Death Takes a Holiday
September 23, 2016 2:27 PM   Subscribe

Is there any serious confirmation or statistical corroboration for the idea that they changed the dates on death certificates in some wars, on certain dates?

Snopes says this is a myth, but it also has a comment that someone in the discussion came up with 52 names listed as dying on Dec. 25th. This is 52 names out of 58,220. When I divided 58,220 by 365 (days in a year), I got the figure 159.51 as average deaths per date of the year.

A couple of other links I tripped across while trying to research:

Vietnam War Statistics
Vietnam War: Facts, Stats & Myths

The Snopes article also has comments indicating they changed the date of death for at least some soldiers who died on the final day of WW1, the day the treaty was signed. I tried to google that and found no corroboration.

I am interested in anything that casts light on whether it is true or false that dates were changed on some soldier's birth certificates in some wars, plus any data as to what would account for the "low" count of Vietnam death's on December 25th (such as routine cease fires for the holiday), as well as number crunching by people who know more stats than I do that casts light on how within normal and expected variation that number is, etc.

Thanks!
posted by Michele in California to Society & Culture (5 answers total)
 
Response by poster: some soldier's birth certificates

Obviously, that should be death certificates, not birth certificates.
posted by Michele in California at 2:31 PM on September 23, 2016


Best answer: Not a war or records expert (and hardly an expert on statistics but of the three things its the one I know the most about) but:

Knowing that "on average" there were about 160 deaths per day doesn't actually tell you whether the 52 recorded on Christmas is aberrant or not. You make an unspoken assumption that the probability of soldiers dying is equal on any given day which is probably not a valid one - incidents like offensives, attacks, etc which surely contribute to soldier fatalities are not equally likely on any one day.

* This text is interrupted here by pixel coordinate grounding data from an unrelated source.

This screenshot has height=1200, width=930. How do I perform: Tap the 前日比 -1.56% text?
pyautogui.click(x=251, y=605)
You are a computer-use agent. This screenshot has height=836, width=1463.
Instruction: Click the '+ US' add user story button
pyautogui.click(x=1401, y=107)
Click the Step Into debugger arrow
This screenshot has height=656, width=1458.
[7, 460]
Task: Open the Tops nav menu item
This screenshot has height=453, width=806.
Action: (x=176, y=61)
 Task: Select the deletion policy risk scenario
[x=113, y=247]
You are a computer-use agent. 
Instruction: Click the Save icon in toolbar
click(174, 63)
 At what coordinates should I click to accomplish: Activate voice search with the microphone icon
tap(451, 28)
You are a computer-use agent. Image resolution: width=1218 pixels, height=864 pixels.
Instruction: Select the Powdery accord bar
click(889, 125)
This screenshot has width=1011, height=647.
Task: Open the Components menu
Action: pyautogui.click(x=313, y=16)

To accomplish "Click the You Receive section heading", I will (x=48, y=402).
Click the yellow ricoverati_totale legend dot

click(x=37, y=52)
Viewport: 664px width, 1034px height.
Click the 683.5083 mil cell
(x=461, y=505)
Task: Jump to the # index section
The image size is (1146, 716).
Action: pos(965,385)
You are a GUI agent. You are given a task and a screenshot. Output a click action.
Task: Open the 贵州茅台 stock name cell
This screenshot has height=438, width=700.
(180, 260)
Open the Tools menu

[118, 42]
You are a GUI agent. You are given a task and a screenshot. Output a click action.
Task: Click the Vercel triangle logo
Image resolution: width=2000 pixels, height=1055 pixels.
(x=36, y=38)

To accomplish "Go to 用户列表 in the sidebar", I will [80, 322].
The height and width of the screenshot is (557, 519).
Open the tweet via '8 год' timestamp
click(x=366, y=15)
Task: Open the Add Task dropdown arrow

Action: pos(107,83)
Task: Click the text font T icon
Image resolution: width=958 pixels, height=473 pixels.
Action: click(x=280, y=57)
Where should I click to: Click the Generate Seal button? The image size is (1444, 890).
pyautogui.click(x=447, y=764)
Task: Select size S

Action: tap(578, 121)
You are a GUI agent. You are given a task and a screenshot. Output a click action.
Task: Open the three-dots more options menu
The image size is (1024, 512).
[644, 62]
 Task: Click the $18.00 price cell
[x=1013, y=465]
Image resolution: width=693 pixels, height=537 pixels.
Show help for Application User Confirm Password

In order to know whether the 52 is even notably different from how many soldiers you would expect to die on any given day you would need to know the standard deviation of deaths by day in addition to the average. Forgive me if this is too basic of an explanation but SD measures the relative variability in the data - I would expect to find a fairly high standard deviation following my logic above that the number of soldiers who die on any one day is not justifiably equal (and that on some days lots of soldiers died and others barely any). Given that, it could easily be said that the 52 in the comment is perfectly normal and that there is little to no evidence in it that death dates were toyed with.
posted by Exceptional_Hubris at 2:39 PM on September 23, 2016 [4 favorites]


Best answer: I don't know a ton about the battles of the Vietnam war, but there is no reason to think that deaths should or would be evenly distributed in any war - they would largely be concentrated on days of big battles or during big events. My quick wikipedia-ing suggests large casualties during the Tet Offensive which ran on and off from January to October, and the Easter Offensive which happened between March and October.

The person in that snopes discussion linked to a searchable page - neither December 24 nor December 26 have a disproportionally large number of casualties.
posted by brainmouse at 2:42 PM on September 23, 2016 [1 favorite]


Is there any chance that some dates were changed to match a US time clock? The 21st in EU might be the 20th in the US?
posted by Lil Bit of Pepper at 5:51 PM on September 23, 2016


Best answer: There were often stand downs during Christmas as well so it would make sense that a lack of Offensives would lead to fewer casualties as well.